Anyway, it’s a lot to process. Seeing Clinton speak this afternoon was inspiring to me. She was confident and gracious and conceded without being defeatist. I think it’s a good lesson. It got me thinking about what I might do to change my thinking about failures, both small and large, and how to work towards success in my own life. I came up with points made in Clinton’s speech today that I think would be helpful to me.

1. It’s okay to be proud and vocal about your accomplishments.

One of the first comments I heard about the speech today while watching the news was that she talked about herself a lot. My first thought was well… yeah, it was about her campaign. But then I really thought about it – she is able to talk about her own accomplishments without being self-aggrandizing. I think that’s important, especially for women, because I think we’re taught to down-play what we do and wait for someone else to congratulate us for our accomplishments, which ultimately, doesn’t do anyone any good.

2. Don’t stop just because other’s think you should.

People have been advocating that Clinton drop out of the race for months. If she had, we may never have seen just how much support was out there. I think it’s a good lesson in not giving up, trying your best, and having faith in yourself and your goals.

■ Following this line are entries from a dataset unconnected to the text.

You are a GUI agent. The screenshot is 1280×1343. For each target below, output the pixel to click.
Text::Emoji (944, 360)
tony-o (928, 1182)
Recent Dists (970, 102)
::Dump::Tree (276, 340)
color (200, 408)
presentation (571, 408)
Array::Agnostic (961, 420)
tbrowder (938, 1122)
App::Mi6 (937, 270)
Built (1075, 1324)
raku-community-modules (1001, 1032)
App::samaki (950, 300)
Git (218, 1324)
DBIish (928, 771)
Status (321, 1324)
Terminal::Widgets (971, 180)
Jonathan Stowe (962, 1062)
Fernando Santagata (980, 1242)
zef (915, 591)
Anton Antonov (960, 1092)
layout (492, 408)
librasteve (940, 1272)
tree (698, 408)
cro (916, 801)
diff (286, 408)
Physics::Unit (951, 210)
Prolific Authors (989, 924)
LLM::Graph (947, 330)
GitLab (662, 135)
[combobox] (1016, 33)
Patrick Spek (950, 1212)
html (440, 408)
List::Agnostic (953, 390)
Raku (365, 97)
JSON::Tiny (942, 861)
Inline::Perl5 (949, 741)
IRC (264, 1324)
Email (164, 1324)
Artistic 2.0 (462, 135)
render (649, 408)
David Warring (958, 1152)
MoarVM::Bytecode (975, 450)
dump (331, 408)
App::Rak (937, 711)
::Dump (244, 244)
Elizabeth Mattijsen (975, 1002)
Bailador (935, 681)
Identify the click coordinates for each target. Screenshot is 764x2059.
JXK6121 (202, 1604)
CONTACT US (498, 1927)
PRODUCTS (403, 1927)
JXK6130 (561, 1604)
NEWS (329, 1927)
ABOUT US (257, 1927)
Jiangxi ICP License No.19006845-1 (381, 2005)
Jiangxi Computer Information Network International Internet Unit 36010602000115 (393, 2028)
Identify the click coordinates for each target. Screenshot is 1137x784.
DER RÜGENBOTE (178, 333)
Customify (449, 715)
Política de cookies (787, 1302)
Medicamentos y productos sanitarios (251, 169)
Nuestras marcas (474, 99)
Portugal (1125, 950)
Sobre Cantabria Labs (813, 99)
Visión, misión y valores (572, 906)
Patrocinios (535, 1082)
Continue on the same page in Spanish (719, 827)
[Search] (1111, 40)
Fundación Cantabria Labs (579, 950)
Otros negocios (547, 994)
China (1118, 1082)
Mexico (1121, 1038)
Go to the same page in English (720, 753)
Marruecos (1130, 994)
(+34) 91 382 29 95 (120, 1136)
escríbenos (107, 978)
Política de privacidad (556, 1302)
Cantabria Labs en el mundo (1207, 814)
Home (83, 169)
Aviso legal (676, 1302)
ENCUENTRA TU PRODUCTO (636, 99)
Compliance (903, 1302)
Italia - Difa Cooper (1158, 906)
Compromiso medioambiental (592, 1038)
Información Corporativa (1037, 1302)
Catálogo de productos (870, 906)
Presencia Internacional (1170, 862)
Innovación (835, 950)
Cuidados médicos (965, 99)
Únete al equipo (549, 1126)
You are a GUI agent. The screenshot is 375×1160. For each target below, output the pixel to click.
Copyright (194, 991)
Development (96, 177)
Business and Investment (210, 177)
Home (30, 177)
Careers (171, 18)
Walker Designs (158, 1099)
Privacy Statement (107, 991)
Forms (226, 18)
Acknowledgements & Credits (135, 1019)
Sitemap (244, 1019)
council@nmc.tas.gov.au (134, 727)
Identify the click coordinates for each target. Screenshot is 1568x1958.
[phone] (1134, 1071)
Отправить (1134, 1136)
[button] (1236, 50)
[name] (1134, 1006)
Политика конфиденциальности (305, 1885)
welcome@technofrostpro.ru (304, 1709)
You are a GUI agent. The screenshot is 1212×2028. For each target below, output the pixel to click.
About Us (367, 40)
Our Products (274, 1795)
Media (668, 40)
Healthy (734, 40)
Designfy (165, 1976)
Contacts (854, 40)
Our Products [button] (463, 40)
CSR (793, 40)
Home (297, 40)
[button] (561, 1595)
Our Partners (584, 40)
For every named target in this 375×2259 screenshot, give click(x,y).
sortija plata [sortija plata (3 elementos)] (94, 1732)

3. Just because you fight hard, doesn’t mean you’re going to win.

I think that sums it up. Along with this though, I think it’s easy to assume that because you didn’t win you weren’t good enough to win. In actuality, that’s not always the case.

4. Be thankful.

Clinton was thankful for the opportunity to run for President, for her supporters, her family and friends, and for the opportunities afforded her. It’s cheesy, but it’s easy to forget to be thankful.

5. Be gracious, exhibit grace.

Throughout the campaign, and even before really, I have always been a little amazed at Clinton’s graciousness. The speech she gave today must have been extraordinarily difficult, but she did it very well. I feel as if the ability to do this is born of a little hardship.

But that’s it. It was a good race. Now, time for a Democrat in the White House.